The max. height of the MJ1 is 65.2mm, and my measurement of 65.4mm is acceptable because it is inside the range of error for these digital calipers.

Important! Don't do this with metal calipers as it may short-circuit your battery. If you use metal calipers, you must make sure to insulate the ends with something like electrical tape.

The approximate maximum weight is 49.0g. My weigh in does not exceed this so everything is good.

Discharge tests

Testing the batteries in an environment a bit hotter than optimal. It will make a little difference to overall capacity (but not too much).

This is the first discharge test I ran at 2.50A discharge current and a cut-off voltage of 2.50V. Noitce that the capacity does not seem to meet the spec sheet, as it turns out to be 3307 mAh.

Here is the second test, with the same parameters as the first. The capacity readout is the same.


For the third and final test I used the amperage discharge which the battery was rated with (.68A). This test slightly exceeded the minimum capacity of the MJ1 which is set at 3400 mAh. Also note the increase in total energy as the voltage remains higher throughout a lower current discharge (12.21 Wh, about one watt hour more than the tests at 2.5A).


At the same time I can put a 1000mA pulse through the cell and get a reading of its resistance. A reading of 70mR is not bad, but this resistance is typically seen in high-capacity, low-drain cells. The higher resistance is one reason there is a decent loss of capacity in the higher-drain tests.


The MJ1 is definitely an exciting new cell for 2015. It will compete with the best Panasonic cells (like the G series) at the highest ever 3500 mAh.
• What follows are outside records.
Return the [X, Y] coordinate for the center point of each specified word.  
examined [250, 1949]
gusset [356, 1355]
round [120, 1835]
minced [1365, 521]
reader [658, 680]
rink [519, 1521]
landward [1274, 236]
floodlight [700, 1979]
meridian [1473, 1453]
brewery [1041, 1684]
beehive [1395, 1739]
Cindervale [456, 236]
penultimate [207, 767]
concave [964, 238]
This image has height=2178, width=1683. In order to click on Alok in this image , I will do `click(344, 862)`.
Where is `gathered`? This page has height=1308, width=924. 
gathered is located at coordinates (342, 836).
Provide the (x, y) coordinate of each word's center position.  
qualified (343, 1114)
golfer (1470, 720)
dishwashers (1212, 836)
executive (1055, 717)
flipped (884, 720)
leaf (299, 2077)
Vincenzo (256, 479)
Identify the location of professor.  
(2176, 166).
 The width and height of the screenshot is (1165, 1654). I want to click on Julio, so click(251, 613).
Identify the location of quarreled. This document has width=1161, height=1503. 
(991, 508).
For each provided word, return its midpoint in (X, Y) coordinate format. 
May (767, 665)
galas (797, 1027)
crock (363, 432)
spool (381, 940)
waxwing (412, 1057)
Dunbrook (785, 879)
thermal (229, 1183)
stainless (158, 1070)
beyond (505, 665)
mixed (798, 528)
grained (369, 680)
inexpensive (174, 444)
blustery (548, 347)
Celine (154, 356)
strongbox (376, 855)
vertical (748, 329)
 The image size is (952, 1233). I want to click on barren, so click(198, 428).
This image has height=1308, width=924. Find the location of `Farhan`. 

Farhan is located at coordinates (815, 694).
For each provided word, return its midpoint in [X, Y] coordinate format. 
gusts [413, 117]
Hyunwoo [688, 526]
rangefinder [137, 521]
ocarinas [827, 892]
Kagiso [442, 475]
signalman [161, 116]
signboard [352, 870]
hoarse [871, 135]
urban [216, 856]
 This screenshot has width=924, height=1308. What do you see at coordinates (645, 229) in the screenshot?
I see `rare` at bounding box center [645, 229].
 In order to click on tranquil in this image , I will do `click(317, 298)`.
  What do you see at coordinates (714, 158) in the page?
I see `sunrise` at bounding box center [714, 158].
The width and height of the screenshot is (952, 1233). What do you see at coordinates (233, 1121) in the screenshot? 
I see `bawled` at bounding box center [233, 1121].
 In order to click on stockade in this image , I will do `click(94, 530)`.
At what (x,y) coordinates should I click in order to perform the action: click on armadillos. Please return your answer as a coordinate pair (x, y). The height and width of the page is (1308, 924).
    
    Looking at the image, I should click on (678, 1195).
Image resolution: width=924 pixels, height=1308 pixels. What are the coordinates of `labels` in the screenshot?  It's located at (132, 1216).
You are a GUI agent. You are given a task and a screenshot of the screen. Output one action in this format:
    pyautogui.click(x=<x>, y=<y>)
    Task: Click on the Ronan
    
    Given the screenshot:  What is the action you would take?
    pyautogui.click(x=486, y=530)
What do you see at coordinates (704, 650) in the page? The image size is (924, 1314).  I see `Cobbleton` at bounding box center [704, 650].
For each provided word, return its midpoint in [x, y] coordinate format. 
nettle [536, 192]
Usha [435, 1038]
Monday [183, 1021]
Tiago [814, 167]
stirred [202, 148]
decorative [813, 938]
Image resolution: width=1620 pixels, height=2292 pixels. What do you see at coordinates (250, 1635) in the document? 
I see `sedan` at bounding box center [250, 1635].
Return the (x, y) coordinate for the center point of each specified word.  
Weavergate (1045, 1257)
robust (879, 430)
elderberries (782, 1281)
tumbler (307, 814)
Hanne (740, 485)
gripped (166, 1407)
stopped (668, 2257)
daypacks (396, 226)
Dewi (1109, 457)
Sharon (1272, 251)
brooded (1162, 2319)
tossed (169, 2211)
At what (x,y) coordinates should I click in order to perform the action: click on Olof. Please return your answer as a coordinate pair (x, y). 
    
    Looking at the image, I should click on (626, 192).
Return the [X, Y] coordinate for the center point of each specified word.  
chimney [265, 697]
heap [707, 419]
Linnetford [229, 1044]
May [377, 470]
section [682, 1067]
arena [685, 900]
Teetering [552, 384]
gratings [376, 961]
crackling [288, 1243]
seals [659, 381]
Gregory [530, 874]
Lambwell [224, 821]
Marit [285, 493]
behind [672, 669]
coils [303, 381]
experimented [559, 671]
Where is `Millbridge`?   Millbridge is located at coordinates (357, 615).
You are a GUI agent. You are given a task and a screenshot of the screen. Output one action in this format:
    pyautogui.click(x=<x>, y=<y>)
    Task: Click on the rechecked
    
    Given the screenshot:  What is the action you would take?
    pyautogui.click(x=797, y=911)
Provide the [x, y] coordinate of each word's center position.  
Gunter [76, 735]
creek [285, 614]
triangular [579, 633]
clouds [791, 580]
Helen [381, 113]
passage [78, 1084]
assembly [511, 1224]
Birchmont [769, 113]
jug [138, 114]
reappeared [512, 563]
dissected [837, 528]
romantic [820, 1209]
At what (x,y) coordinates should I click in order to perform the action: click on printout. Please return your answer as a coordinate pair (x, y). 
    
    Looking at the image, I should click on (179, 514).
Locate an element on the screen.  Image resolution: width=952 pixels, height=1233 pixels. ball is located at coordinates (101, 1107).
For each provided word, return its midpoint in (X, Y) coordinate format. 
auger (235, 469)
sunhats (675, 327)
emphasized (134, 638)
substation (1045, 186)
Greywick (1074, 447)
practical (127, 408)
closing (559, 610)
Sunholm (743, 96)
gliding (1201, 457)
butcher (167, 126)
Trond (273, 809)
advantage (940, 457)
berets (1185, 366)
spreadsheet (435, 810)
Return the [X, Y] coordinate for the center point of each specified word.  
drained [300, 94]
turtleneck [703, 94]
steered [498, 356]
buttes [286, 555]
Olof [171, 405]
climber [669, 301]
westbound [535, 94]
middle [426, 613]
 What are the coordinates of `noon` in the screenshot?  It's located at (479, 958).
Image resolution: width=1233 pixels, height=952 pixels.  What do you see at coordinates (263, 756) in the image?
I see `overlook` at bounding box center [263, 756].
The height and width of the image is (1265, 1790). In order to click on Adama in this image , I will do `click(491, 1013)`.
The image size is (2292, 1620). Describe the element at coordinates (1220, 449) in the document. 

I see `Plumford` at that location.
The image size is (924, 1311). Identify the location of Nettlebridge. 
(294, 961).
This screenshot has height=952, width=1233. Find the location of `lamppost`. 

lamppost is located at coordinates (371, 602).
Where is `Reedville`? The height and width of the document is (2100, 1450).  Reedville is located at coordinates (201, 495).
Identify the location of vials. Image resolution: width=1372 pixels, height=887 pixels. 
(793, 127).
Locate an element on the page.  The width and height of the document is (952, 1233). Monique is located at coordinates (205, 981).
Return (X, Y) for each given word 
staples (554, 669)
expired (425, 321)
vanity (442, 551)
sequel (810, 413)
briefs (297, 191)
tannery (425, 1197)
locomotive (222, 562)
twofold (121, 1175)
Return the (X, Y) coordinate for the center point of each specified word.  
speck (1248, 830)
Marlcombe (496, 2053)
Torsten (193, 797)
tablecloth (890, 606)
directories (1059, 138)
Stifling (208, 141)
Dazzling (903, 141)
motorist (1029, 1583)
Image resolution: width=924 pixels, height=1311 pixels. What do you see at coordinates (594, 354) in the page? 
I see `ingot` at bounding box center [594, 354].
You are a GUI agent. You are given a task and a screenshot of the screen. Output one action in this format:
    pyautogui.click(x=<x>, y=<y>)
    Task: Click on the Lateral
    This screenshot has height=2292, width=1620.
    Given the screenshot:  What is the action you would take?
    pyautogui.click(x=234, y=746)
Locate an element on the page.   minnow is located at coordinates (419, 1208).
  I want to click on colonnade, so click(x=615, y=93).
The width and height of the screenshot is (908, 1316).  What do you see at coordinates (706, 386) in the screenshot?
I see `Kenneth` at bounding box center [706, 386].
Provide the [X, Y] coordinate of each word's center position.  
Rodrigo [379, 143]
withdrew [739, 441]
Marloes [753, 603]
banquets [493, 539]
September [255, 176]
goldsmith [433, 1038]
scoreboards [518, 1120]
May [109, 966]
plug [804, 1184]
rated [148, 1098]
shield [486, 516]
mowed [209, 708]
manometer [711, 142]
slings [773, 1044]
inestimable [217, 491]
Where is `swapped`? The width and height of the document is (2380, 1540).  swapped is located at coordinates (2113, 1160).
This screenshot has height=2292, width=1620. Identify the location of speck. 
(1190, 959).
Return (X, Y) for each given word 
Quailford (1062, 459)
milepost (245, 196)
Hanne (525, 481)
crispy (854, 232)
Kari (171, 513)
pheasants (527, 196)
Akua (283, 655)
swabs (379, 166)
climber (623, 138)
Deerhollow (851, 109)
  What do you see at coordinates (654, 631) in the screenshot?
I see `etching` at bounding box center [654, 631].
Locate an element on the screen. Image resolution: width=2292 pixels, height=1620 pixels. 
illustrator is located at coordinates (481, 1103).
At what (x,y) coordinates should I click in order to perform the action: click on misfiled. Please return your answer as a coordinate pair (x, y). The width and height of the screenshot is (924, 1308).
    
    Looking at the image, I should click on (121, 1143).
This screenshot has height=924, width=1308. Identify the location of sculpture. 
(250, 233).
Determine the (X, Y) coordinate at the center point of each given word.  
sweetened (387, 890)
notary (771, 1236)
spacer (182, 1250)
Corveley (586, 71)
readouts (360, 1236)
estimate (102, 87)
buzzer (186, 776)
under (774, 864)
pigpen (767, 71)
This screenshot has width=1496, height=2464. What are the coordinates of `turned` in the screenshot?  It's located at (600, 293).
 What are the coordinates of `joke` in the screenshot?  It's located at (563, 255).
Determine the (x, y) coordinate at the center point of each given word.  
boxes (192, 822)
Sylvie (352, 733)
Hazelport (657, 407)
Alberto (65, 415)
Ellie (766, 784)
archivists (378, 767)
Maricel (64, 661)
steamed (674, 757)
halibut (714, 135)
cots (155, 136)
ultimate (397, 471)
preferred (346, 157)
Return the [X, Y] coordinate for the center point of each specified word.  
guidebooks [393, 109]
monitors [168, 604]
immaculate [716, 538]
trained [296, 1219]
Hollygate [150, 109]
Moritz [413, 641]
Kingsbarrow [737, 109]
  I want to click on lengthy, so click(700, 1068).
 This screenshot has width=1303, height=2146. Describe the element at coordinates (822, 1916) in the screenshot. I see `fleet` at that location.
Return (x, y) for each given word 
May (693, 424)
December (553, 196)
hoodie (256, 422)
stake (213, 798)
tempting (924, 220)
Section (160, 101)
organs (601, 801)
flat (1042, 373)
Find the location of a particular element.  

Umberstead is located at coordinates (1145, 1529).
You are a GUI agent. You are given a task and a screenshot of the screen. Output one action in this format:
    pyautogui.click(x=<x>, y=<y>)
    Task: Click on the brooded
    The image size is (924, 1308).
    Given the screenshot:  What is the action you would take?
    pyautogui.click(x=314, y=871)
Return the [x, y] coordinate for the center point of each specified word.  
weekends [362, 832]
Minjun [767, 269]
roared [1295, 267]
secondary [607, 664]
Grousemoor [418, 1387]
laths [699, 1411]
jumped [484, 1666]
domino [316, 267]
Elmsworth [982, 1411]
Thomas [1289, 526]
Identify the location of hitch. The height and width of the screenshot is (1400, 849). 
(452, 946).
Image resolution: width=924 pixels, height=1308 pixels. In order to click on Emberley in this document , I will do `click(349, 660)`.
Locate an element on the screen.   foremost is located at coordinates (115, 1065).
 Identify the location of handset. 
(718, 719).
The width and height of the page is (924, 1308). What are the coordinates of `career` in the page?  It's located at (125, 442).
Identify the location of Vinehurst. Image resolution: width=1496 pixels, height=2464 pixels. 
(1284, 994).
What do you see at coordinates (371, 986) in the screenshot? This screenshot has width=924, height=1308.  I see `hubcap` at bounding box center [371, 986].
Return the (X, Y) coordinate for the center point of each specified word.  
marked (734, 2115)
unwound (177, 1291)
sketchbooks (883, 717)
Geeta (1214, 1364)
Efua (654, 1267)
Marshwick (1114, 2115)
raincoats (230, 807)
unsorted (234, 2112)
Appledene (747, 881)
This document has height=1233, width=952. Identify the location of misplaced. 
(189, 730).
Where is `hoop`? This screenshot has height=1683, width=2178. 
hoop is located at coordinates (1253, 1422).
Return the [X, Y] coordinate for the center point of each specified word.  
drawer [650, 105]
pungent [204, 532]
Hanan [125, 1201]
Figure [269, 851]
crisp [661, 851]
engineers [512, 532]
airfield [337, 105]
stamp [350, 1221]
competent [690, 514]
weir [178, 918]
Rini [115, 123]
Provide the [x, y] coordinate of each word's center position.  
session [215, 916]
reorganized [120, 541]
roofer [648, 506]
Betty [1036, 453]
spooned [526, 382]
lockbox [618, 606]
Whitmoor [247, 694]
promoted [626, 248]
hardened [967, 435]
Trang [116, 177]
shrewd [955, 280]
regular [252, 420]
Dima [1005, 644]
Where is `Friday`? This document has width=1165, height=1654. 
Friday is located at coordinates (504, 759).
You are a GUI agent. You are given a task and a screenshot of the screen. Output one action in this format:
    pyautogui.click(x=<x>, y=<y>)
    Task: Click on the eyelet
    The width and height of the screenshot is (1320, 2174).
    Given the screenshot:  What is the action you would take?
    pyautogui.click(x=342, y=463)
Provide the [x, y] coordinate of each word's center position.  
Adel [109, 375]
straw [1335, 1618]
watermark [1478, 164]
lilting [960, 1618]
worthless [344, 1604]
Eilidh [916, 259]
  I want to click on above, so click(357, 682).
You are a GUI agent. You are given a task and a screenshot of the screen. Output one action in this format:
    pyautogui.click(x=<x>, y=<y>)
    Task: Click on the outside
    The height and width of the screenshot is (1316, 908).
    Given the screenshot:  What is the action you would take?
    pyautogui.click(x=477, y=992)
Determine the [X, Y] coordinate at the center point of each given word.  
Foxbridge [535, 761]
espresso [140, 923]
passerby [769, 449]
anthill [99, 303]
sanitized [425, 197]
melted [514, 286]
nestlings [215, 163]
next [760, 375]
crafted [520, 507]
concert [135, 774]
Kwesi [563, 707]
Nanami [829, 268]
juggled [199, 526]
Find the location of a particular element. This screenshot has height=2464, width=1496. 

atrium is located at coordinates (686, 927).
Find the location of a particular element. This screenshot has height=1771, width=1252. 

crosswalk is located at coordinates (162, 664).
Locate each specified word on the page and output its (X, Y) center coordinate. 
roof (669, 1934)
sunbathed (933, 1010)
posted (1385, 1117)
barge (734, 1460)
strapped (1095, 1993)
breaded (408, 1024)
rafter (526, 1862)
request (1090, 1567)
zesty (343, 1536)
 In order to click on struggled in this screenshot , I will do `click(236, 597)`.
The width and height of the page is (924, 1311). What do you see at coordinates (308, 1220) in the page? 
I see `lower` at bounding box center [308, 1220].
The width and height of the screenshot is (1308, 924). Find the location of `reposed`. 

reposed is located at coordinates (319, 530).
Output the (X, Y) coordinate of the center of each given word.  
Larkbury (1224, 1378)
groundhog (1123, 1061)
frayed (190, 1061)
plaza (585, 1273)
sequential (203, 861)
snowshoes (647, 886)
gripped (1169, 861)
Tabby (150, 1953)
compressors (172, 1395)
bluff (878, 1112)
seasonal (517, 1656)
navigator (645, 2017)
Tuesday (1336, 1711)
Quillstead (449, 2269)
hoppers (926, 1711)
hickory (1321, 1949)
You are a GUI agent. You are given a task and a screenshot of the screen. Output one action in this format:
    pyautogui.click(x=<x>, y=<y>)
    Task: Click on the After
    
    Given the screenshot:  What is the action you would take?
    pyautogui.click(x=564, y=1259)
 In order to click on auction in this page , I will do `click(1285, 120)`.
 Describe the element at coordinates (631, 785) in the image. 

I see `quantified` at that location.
As we can see, my cell just barely meets this spec, and actually the cell's rating is closer to the minimum capacity of 3400 mAh. And that's in a minimum-drain situation. I feel that if given a full 10 amp discharge, the capacity would fall to 3200 mAh at this time.

I should also note this is a sample research cell sent to distributors like Battery Bro before it goes to market. The final production model should be even more polished and it should be given a second-look when that time comes in the next several weeks.